Its national GDP contracted by “only” 3.5% according to biennial 2019-2021 estimates, a performance evidently linked to the staggering performance of the Polish economy pre-pandemic. Meanwhile, Eurostat figures put Poland’s employment rate at 2.9% in December 2021, the second lowest in the EU after the Czech Republic.
The government has been quick to claim this situation as a direct consequence of its recovery policy efforts, including the anti-crisis package announced in the spring of 2020.
But “contrary to the government claims of able stewardship, it is good fortune, prioritizing GDP over health, and restrictions centered more on personal than on economic freedoms that explain why Poland has so far remained relatively unscathed,” wrote economists Paweł Bukowski and Wojtek Paczos in a recent paper.
What’s special about Poland?
Despite being a characteristic common to other CEE countries, Poland’s semi-peripheral location in Europe may have been a blessing in disguise, giving a window of opportunity to local policy-makers to come up with more appropriate and targeted restrictions and react faster than their Western European counterparts.
Poland and more generally Central Europe’s quick reactions during the first phase of the pandemic evidently played a key role in minimizing the economic impact of lengthier lockdowns and added uncertainty prevalent elsewhere.
Poland’s own domestic geography is also at play: its extended rural areas – where approximately 40% of the population lives – resulted in a much lower speed of contagion and transmission than other, more urban European countries.
Its larger domestic market – compared to countries like Hungary, Czech Republic, or Slovakia – proved an added advantage to support local businesses and consumption in troubled times for global demand.
Regardless of geography, the key explanation may lie in the structure and composition of the Polish economy.
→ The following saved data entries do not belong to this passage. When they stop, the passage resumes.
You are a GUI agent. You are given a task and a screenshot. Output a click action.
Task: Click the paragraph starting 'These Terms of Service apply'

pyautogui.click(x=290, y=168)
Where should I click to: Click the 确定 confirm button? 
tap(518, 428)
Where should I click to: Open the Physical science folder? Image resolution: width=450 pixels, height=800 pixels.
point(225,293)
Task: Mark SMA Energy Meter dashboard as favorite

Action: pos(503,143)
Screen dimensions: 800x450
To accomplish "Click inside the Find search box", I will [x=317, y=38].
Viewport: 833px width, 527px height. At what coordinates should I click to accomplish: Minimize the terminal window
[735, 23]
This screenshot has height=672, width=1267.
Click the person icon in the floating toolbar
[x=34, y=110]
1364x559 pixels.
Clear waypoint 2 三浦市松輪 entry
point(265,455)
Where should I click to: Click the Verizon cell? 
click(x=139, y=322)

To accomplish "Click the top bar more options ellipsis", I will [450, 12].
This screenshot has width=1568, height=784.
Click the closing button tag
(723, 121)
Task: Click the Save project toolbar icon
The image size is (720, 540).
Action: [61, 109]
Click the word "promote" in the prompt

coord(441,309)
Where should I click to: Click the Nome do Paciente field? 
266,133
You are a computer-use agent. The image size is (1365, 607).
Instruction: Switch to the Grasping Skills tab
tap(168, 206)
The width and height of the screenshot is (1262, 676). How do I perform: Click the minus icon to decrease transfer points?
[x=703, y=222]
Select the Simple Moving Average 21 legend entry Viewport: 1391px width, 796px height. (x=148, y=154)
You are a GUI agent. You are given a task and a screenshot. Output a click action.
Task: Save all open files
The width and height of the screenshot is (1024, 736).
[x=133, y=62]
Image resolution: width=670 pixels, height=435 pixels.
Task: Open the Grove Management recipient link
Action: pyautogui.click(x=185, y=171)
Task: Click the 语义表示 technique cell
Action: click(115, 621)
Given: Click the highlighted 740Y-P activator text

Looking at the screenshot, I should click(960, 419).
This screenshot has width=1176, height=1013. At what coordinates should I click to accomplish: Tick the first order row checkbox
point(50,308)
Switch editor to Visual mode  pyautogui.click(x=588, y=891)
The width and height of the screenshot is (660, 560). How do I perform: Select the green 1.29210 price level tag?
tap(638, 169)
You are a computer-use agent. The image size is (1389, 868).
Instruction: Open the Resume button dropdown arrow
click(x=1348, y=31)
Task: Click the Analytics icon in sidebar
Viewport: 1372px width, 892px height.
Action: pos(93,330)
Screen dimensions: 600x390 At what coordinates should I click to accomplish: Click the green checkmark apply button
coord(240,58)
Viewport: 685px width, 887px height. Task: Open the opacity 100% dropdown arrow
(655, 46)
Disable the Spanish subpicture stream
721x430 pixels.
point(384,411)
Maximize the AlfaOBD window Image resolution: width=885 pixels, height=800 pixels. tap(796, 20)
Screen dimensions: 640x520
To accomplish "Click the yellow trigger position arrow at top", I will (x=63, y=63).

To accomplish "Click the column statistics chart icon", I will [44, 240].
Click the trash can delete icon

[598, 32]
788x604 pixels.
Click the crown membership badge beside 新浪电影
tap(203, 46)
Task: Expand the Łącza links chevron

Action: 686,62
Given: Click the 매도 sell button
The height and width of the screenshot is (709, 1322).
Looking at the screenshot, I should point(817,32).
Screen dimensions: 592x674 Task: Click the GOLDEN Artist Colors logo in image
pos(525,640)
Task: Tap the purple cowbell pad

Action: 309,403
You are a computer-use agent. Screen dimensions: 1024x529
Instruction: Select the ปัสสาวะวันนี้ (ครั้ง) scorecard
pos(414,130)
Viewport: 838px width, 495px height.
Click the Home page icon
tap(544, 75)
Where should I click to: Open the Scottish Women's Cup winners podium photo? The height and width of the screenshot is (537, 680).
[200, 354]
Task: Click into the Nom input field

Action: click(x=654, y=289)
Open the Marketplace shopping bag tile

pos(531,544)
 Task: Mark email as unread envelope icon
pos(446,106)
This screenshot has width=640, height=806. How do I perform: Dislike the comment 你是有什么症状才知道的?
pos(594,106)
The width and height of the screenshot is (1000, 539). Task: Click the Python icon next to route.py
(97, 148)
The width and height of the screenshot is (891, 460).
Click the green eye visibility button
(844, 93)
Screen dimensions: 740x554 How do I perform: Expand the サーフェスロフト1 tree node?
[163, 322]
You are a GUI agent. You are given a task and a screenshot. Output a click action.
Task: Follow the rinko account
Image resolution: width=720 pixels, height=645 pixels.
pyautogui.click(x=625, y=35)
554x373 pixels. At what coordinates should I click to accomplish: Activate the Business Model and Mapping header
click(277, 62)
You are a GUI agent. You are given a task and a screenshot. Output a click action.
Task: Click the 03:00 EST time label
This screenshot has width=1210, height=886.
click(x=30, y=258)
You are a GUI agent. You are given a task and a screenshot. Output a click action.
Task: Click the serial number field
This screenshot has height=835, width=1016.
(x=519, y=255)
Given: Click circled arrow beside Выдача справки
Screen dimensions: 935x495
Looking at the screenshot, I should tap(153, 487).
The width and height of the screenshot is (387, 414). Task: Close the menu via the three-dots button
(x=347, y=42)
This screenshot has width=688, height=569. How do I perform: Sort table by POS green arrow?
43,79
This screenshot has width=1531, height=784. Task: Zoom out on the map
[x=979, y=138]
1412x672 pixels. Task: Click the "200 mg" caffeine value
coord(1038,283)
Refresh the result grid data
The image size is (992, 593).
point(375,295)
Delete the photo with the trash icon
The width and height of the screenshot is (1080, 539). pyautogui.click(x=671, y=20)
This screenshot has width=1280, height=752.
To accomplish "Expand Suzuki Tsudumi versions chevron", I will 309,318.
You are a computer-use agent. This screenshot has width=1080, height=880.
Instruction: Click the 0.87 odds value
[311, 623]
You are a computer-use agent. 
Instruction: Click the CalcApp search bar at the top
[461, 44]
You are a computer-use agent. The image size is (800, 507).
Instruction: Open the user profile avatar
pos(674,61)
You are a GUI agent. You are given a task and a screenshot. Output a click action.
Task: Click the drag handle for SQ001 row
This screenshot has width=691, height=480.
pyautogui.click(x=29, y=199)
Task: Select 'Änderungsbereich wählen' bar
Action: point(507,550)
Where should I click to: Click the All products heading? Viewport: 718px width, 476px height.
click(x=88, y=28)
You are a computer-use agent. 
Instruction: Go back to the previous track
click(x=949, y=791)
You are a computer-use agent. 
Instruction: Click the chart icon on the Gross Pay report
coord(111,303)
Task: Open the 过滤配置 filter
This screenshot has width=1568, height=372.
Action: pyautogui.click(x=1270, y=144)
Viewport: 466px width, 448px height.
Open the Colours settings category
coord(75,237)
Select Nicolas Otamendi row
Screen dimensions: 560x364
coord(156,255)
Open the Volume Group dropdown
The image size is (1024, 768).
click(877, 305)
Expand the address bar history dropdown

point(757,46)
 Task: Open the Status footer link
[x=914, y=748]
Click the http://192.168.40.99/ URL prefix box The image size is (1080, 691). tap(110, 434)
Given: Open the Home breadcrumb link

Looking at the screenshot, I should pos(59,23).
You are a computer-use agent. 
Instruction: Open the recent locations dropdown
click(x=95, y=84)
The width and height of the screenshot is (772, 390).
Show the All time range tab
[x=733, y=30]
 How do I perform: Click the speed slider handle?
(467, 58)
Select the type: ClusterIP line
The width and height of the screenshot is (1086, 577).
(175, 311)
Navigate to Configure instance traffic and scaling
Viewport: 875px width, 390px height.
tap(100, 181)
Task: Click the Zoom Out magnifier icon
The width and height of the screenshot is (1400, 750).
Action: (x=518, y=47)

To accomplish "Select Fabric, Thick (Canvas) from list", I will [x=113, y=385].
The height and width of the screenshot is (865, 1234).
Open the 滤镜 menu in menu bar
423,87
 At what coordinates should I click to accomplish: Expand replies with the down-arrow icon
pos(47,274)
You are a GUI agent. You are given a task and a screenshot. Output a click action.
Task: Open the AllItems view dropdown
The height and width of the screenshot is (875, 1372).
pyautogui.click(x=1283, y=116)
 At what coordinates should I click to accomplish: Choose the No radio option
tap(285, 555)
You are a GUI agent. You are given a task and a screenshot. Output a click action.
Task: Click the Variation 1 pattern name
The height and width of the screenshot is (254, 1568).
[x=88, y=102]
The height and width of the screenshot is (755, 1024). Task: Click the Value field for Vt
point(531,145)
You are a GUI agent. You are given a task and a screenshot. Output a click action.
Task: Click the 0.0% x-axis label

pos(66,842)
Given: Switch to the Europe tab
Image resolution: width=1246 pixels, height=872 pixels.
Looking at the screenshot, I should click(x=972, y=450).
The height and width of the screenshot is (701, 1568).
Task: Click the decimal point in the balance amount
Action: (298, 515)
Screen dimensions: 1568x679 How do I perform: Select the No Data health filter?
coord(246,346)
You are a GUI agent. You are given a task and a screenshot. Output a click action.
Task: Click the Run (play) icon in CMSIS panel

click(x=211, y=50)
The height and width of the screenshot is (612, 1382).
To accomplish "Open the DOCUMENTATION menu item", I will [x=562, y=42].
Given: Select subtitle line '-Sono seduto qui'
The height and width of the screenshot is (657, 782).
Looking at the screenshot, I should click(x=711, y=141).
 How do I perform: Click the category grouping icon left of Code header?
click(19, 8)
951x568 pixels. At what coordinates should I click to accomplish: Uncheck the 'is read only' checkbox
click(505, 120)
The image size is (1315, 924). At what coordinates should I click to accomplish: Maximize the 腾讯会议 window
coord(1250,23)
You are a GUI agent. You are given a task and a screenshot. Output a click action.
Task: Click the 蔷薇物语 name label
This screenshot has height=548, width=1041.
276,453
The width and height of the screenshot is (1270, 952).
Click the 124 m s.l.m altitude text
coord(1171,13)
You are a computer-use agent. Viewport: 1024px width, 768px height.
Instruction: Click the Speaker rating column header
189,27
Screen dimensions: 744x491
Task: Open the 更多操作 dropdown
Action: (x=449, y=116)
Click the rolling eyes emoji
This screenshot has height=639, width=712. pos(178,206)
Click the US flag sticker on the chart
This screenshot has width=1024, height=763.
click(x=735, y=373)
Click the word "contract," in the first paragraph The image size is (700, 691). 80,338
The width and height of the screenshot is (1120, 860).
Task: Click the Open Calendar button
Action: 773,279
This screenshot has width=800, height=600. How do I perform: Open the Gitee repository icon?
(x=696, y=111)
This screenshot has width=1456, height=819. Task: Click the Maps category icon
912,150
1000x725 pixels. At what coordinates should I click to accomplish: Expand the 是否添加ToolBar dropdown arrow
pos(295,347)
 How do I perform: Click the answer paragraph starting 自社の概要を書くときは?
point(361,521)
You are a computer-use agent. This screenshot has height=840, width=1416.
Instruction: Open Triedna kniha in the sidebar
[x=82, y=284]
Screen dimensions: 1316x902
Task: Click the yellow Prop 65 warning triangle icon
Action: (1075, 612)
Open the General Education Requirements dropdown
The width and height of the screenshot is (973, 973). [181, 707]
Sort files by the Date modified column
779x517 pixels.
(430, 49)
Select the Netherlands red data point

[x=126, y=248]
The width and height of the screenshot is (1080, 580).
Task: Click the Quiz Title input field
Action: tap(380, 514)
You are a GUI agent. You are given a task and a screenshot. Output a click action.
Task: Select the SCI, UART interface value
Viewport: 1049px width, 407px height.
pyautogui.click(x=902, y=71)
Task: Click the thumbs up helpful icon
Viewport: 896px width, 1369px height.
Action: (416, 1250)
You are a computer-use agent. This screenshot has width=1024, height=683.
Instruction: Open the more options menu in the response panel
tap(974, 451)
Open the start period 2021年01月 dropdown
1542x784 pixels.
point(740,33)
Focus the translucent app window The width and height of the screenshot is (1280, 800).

Its relatively diversified manufacturing and exports sector has allowed to cushion the blow of global supply chain disruptions throughout 2020 and 2021.
Moreover, Polish exports benefited from the shift of consumption from services (heavily hit but accounting for a lower-than-European-average proportion of employment in Poland) in favour of certain types of durable goods in high demand, including from neighbouring Germany, during the pandemic
A worrying pattern
But nearly two years after the first case of coronavirus was confirmed in Poland and as the government faces mounting criticism for prioritizing growth over public healthcare, clouds are gathering on the horizon.
At the end of last year, Poland registered an inflation rate of more than 8%, the highest annual jump since the early 2000’s and among the highest in the EU. That worrying record had already been broken only a few months later in early 2022, according to early estimates.
Poland is evidently no isolated case in that regard, but the six-month consecutive rise of the inflation rate – which many analysts expect to go on for most or the whole of 2022 – spells trouble for the country, paradoxically at a time when hopes for a post-Covid era run high.
Although the Polish government has unveiled two ambitious anti-inflationary shields worth up to 30 billion zloty overall, economists remain sceptical as to its impact, which may simply provide additional fuel for future consumer and retail price increases.
Measures including a reduction in the excise tax on fuel, lower VAT on gas and electricity, cutting VAT on food and gas, on top of piecemeal solutions like a special allowance for around five million households, may help struggling businesses and families cushion the blow in the short term, but add unnecessary pressure on wages and prices in the long run.
With more than 18 months to go until the 2023 parliamentary elections, the Polish government and ruling PiS party are faced with a difficult balancing act.